[SPARK-51757][SQL] Fix LEAD/LAG Function Offset Exceeds Window Group Size #50552

xin-aurora · 2025-04-10T02:06:33Z

What changes were proposed in this pull request?

The current implementation of the prepare in OffsetWindowFunctionFrameBase:

  override def prepare(rows: ExternalAppendOnlyUnsafeRowArray): Unit = {
    if (offset > rows.length) {
      fillDefaultValue(EmptyRow)
    } else {
    ...
  }

The current implementation of the write in FrameLessOffsetWindowFunctionFrame:

   override def write(index: Int, current: InternalRow): Unit = {
    if (offset > rows.length) {
      // Already use default values in prepare.
    } else {
    ...
  }

These implementations caused the LEAD and LAG functions to have NullPointerException when the default value is not Literal and the range of the default value exceeds the window group size.

This pr introduced a boolean val onlyLiteralNulls and modified prepare and write.

The onlyLiteralNulls indicated whether the default values are Literal values.

In prepare, first check onlyLiteralNulls. If the default value is Literal, call fillDefaultValue(EmptyRow).

In write, if onlyLiteralNulls is false, the default value must be non-literal, call fillDefaultValue(current).

Why are the changes needed?

Fix LEAD and LAG cause NullPointerException in the window function (SPARK-51757)

Does this PR introduce any user-facing change?

No

How was this patch tested?

Add test method in test("lead/lag with column reference as default when offset exceeds window group size") in org.apache.spark.sql.DataFrameWindowFramesSuite

Was this patch authored or co-authored using generative AI tooling?

No.

linhongliu-db · 2025-04-10T15:54:07Z

sql/core/src/main/scala/org/apache/spark/sql/execution/window/WindowFunctionFrame.scala

@@ -183,7 +183,8 @@ abstract class OffsetWindowFunctionFrameBase(
  override def prepare(rows: ExternalAppendOnlyUnsafeRowArray): Unit = {
    resetStates(rows)
    if (absOffset > rows.length) {
-      fillDefaultValue(EmptyRow)


if the code is not needed, just remove them. and add some comments to explain the reason

Is it the only place? Seems we should never run fillDefaultValue in prepare as the default value can be an expression that references attributes.

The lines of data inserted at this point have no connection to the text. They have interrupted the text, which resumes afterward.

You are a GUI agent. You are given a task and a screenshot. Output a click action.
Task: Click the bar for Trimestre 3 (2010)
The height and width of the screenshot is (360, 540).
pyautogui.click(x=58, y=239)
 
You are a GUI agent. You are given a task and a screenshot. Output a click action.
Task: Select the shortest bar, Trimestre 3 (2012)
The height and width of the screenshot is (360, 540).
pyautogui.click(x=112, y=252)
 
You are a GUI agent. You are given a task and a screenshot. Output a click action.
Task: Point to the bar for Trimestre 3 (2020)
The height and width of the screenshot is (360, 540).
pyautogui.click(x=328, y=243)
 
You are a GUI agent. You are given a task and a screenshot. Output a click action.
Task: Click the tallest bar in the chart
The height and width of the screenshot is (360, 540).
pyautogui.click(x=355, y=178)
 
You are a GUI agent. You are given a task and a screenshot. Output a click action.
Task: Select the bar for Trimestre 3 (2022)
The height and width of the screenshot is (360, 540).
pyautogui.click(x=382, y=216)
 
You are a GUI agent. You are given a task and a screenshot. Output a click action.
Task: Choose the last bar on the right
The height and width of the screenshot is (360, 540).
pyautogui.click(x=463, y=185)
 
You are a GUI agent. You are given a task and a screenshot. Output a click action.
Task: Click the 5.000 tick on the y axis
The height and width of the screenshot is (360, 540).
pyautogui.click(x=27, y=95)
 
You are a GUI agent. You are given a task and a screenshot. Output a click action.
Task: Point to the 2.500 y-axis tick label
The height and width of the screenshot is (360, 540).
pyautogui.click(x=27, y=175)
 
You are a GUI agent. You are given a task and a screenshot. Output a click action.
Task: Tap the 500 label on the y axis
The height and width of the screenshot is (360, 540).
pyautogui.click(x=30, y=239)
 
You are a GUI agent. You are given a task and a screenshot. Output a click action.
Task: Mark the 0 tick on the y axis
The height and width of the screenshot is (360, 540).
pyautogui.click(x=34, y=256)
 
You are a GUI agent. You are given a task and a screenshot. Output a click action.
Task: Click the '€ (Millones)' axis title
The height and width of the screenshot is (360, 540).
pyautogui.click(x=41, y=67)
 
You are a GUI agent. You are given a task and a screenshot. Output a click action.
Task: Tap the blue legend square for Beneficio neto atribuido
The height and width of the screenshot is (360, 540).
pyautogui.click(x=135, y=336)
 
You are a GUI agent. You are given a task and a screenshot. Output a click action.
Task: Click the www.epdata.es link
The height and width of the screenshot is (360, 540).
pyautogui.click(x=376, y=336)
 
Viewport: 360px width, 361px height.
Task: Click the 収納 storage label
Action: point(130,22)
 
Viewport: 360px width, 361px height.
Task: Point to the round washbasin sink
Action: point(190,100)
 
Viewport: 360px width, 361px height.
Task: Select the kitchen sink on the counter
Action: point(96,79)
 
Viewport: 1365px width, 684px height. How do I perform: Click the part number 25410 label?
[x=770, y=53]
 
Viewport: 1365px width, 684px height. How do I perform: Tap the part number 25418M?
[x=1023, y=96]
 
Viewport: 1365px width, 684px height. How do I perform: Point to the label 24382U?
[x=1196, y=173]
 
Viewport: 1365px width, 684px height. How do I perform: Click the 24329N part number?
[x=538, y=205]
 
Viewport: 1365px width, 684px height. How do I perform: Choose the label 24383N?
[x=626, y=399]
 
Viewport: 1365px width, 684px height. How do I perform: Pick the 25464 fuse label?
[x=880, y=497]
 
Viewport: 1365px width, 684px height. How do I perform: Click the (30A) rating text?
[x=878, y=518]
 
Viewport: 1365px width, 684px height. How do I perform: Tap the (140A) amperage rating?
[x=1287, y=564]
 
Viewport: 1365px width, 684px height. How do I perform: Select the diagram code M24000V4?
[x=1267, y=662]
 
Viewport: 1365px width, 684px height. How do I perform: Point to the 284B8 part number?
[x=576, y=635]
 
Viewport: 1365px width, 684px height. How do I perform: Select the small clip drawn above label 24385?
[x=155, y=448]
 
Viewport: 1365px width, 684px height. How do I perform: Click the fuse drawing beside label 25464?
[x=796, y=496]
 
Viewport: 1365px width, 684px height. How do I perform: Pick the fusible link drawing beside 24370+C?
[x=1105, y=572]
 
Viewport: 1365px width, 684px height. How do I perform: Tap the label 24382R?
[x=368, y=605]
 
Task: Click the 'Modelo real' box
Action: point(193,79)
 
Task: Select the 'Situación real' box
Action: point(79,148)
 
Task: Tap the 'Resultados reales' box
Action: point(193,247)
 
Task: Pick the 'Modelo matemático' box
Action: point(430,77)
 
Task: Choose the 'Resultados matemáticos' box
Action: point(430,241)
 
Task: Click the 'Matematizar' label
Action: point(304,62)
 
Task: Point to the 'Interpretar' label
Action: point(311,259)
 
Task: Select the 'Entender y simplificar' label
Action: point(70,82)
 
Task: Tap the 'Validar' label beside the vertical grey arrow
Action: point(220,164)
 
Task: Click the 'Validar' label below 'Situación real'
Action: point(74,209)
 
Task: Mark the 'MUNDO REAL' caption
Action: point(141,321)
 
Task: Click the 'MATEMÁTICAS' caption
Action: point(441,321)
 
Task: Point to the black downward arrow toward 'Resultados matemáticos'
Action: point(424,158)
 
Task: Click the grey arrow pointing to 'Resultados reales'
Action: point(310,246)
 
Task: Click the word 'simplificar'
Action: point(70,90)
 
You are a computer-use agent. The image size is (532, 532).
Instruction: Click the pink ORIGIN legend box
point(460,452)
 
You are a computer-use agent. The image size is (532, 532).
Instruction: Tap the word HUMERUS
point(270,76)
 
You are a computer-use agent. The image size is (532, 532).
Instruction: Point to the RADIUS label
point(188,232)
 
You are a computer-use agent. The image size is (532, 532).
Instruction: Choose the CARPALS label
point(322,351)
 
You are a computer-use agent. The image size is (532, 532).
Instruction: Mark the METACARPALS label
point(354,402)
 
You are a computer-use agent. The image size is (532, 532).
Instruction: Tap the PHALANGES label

It seems all the existing tests just cover the default value as Literal.

And I think it's not related to the partition size.
The cause is apply expression on empty row.
We can check the default expression and apply fillDefaultValue(currentRow) in write if it is not a Literal, or apply it is in prepare if it is a literal.

if the code is not needed, just remove them. and add some comments to explain the reason

Edit the comments to include the reason

Is it the only place? Seems we should never run fillDefaultValue in prepare as the default value can be an expression that references attributes.

I found this is the only place to run fillDefaultValue in prepare. I updated the write in FrameLessOffsetWindowFunctionFrame to call fillDefaultValue as well.
I noticed that the write in UnboundedPrecedingOffsetWindowFunctionFrame also relies on prepare to handle cases where offset exceeds the window group size. However, I haven't found a query that triggers this method. It's possible that write in UnboundedPrecedingOffsetWindowFunctionFrame also needs to be updated.

And I think it's not related to the partition size. The cause is apply expression on empty row. We can check the default expression and apply fillDefaultValue(currentRow) in write if it is not a Literal, or apply it is in prepare if it is a literal.

Thank you for the suggestions! We had a similar idea for fixing this issue. I've updated write in FrameLessOffsetWindowFunctionFrame to call fillDefaultValue(currentRow).

beliefer · 2025-04-11T10:01:11Z

Could you check the description
The current implementation of the write in OffsetWindowFunctionFrameBase:
Where is it?

xin-aurora · 2025-04-15T23:10:22Z

Could you check the description The current implementation of the write in OffsetWindowFunctionFrameBase: Where is it?

Sorry for the typo. It should be FrameLessOffsetWindowFunctionFrame.

beliefer · 2025-04-16T02:28:17Z

The change will cause perf regression if the default expression is a literal.

xin-aurora · 2025-04-17T04:53:27Z

The change will cause perf regression if the default expression is a literal.

I updated the code by introducing a boolean val onlyLiteralNulls. In prepare, if the default expression is a literal, call fillDefaultValue(EmptyRow). In write, if onlyLiteralNulls is false, callfillDefaultValue(current).
Would you say this change causes less pref regression?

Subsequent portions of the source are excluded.